PDML Extensions Specification

Introduction

The Practical Data and Markup Language (PDML) is a text format designed for encoding data and markup (i.e. formatted text).

This document provides the authoritative specification for PDML Extensions. Core PDML is covered in Core PDML Specification. The difference between Core PDML and PDML Extensions is explained in What Is "Core PDML" and What Are "PDML Extensions"?.

The specification is written for anyone who wants to know the exact rules governing PDML Extensions (e.g. software developers who want to implement a PDML parser, an editor/IDE plugin, or other PDML assets). If you are new to PDML Extensions, it is recommended to first read PDML Extensions User Manual. For general information about PDML you may read PDML Overview.

Notes

Extensions are a work in progress. All extensions are currently in an experimental state. There might be breaking changes in future versions, and some extensions might even be removed.
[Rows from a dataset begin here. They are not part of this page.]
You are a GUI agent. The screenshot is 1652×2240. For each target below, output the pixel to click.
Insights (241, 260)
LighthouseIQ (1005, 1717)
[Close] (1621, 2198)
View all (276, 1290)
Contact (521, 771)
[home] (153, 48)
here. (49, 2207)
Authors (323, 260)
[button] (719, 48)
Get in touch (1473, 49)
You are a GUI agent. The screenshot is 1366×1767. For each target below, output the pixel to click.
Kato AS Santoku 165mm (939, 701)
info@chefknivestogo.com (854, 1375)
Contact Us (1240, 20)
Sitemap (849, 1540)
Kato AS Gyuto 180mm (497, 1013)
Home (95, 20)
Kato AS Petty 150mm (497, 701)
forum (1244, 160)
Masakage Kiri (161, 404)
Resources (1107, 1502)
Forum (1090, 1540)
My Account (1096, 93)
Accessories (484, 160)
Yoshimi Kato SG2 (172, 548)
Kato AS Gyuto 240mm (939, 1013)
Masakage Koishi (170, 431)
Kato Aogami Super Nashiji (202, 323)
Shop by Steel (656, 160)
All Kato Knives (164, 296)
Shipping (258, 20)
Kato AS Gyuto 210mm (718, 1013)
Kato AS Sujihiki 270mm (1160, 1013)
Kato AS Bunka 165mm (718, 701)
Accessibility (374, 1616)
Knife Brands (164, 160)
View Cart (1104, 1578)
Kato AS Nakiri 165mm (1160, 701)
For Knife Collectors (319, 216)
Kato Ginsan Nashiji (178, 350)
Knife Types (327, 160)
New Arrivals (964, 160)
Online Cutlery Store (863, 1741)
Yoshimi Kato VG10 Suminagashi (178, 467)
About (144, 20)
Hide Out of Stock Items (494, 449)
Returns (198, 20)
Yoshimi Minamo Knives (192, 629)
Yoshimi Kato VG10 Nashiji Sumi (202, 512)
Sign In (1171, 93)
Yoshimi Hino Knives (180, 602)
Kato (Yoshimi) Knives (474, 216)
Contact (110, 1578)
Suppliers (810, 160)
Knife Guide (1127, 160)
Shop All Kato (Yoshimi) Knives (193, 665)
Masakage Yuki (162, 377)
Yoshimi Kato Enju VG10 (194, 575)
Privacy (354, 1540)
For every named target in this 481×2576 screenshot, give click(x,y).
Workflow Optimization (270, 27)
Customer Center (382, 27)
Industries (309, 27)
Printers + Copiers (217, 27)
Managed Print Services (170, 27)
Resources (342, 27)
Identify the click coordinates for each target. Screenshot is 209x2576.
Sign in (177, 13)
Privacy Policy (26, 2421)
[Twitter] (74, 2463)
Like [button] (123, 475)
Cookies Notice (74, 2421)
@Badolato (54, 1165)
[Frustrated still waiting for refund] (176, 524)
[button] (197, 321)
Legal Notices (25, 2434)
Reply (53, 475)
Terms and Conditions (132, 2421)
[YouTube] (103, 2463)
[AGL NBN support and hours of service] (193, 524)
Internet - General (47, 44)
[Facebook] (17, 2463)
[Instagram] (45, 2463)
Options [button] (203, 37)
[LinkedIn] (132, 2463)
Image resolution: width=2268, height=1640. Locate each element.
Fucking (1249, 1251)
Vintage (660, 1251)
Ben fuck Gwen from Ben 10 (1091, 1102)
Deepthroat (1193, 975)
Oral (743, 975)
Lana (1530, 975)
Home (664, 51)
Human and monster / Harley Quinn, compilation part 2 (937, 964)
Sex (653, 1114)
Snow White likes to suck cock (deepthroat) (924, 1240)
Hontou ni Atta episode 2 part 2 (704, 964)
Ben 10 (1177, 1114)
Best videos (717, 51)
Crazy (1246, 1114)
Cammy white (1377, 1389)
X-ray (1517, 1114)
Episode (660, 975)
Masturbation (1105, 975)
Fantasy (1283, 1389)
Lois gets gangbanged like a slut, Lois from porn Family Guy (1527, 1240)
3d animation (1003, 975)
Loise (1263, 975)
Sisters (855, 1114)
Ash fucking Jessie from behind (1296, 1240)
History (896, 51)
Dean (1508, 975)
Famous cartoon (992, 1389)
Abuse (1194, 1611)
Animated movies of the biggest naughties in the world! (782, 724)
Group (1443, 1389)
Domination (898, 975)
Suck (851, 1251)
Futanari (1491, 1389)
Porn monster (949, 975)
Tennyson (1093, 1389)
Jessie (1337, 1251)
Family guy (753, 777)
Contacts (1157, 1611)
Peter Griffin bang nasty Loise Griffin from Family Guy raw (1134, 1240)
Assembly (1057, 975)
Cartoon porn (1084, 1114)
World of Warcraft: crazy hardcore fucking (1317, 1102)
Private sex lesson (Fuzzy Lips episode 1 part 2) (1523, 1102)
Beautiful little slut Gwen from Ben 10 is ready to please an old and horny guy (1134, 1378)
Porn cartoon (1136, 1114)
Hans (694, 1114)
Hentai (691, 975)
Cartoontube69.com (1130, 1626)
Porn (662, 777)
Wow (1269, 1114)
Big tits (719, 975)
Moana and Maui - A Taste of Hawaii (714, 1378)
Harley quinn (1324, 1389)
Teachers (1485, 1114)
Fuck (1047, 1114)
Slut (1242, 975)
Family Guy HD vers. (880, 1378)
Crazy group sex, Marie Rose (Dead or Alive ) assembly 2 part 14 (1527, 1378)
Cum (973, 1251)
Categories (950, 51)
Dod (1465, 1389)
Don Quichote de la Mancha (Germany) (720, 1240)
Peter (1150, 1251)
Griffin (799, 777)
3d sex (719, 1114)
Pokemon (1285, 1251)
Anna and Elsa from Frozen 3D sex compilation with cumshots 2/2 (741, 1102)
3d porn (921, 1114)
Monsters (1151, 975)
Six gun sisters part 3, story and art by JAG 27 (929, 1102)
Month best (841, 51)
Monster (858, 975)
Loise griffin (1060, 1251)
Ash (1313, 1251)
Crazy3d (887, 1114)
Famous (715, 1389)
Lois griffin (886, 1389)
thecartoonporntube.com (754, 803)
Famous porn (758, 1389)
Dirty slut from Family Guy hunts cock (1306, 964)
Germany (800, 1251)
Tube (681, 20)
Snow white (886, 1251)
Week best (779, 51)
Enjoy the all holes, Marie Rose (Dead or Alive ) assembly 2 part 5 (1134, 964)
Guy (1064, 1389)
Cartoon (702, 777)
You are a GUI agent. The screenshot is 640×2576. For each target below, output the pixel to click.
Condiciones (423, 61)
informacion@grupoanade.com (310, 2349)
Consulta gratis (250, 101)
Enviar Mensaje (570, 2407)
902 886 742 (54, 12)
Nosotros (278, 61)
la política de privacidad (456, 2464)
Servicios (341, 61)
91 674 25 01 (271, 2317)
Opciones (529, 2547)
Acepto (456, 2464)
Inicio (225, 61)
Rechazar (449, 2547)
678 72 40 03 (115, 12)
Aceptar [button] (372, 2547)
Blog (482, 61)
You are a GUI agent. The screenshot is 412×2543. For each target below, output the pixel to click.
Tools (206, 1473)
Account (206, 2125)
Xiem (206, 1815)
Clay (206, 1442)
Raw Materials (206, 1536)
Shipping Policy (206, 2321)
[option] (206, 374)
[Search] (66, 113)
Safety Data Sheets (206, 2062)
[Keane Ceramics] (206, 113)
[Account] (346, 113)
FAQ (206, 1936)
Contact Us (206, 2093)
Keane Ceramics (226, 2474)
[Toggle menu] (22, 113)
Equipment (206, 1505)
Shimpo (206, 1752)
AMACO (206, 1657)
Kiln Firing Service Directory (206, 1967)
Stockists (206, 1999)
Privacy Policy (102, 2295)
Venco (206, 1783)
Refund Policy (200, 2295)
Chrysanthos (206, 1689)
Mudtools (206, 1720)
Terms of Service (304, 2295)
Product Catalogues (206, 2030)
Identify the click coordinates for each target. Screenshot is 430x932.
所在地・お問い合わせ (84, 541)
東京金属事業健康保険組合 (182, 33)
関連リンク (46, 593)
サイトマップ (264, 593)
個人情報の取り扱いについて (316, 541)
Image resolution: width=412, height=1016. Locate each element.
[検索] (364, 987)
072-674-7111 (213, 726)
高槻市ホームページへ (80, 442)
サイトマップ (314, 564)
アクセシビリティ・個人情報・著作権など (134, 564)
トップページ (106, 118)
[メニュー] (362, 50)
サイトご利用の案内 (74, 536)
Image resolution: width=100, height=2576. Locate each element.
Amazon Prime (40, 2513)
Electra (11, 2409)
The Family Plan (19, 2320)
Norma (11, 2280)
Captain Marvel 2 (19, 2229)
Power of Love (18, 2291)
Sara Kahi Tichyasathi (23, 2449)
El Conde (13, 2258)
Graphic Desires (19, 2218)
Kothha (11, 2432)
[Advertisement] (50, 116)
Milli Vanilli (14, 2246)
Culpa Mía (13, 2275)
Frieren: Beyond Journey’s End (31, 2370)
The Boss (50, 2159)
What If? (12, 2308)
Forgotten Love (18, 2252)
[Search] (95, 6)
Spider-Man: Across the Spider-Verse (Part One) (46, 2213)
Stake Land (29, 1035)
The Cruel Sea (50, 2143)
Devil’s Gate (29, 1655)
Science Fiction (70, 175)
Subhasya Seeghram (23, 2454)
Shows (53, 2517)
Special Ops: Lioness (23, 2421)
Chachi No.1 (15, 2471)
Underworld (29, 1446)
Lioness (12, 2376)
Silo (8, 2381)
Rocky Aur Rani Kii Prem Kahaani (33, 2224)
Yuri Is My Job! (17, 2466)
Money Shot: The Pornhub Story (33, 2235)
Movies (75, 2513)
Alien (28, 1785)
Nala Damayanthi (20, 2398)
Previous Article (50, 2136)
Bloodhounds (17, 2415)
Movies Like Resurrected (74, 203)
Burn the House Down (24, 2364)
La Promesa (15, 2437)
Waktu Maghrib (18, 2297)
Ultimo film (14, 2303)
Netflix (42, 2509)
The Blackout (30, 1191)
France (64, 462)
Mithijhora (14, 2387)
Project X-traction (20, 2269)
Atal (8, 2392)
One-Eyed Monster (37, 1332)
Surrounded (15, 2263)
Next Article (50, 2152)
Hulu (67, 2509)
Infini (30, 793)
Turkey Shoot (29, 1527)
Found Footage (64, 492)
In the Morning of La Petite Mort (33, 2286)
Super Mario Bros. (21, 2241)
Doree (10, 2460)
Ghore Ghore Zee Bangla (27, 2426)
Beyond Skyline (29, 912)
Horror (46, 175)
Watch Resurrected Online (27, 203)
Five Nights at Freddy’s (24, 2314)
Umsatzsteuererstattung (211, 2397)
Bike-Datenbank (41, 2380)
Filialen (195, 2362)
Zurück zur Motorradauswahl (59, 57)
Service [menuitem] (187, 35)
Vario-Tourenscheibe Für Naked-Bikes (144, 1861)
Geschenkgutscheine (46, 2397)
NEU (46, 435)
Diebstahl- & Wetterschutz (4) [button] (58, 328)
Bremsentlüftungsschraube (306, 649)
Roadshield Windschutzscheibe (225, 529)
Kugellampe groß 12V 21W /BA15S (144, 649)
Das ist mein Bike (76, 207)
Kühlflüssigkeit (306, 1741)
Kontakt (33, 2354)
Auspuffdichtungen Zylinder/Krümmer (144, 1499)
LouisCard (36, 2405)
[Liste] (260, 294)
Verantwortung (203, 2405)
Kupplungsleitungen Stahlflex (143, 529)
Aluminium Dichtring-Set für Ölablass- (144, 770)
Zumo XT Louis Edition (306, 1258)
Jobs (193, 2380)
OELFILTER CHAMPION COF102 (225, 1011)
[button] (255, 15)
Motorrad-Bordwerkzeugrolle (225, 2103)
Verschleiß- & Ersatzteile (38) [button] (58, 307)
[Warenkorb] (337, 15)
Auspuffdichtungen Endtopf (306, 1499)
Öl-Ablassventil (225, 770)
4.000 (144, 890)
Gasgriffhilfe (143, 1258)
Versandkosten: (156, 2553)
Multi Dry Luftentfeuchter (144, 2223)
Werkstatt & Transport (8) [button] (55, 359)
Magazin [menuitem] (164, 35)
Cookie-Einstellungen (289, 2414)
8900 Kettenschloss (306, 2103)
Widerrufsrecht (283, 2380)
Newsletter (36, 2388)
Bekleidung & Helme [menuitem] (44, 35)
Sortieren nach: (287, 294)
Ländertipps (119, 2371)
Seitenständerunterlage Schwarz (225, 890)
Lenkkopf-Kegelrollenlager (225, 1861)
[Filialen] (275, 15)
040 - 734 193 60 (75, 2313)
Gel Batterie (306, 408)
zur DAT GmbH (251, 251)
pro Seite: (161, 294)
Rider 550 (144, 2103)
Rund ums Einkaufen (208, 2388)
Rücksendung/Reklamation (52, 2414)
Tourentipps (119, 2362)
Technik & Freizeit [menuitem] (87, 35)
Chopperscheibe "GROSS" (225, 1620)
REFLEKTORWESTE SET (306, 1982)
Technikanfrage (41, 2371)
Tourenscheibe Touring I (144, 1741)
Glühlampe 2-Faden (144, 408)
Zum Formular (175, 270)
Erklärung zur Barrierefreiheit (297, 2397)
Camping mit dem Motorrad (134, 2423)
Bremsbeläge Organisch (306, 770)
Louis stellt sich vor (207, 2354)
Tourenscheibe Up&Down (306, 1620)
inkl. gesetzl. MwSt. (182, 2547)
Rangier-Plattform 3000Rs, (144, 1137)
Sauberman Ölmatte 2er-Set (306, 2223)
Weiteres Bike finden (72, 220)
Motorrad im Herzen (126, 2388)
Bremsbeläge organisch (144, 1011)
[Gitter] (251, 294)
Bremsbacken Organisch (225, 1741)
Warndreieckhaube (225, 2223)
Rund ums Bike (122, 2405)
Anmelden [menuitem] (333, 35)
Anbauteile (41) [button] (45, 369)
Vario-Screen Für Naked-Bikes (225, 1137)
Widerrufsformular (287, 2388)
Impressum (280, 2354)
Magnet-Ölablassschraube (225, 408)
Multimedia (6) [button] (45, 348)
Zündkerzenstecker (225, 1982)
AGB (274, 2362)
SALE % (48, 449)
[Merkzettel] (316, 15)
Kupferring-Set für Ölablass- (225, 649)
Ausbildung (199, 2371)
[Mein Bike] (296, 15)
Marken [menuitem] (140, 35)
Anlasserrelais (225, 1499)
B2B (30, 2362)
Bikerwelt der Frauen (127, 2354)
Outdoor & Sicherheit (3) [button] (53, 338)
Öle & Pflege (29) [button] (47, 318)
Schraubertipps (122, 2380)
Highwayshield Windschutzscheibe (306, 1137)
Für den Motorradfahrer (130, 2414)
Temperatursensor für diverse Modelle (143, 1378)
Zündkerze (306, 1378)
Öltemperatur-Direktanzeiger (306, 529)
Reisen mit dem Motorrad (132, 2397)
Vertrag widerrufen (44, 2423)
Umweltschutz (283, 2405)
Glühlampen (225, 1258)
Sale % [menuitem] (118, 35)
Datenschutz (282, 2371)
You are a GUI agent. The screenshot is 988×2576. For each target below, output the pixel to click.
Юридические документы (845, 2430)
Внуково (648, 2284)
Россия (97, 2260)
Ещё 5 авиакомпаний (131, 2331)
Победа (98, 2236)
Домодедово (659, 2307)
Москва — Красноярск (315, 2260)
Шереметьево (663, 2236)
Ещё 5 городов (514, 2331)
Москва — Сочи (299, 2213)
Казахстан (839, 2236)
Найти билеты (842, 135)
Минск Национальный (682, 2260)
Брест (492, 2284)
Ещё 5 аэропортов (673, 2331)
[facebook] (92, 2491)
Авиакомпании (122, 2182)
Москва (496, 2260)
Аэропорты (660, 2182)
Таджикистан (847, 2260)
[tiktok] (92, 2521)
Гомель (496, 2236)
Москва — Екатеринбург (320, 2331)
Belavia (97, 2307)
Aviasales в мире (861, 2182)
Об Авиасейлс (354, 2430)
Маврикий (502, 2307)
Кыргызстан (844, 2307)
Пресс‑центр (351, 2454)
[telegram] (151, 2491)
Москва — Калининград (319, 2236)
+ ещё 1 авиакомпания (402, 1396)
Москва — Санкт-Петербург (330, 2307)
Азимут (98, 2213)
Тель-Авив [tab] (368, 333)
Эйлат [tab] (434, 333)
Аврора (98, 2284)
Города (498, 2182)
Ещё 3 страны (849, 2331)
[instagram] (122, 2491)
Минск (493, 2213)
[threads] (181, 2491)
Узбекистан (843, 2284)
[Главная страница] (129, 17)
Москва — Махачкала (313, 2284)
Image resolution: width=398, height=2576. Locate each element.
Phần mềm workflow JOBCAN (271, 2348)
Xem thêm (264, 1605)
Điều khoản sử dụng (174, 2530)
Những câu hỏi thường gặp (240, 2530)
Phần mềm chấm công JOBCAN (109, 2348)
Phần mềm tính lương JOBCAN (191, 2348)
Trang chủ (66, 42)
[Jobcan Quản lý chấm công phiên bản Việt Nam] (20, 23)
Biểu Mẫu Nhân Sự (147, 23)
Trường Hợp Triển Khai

Additional extensions are implemented already in the reference implementation, but not yet documented here.

Syntax rules will be shown in Extended Backus–Naur form (EBNF) notation.

Please share your thoughts using the following links:

Discussion: ask a question, discuss an idea, enhancement, or anything else.
Issues: report mistakes, suggest enhancements and missing features, etc.

The Extension Start Character `^`

Every extension (except Unicode Escape Sequences) starts with a Circumflex Accent (^, U+005E), also known as the extension start character in the context of PDML.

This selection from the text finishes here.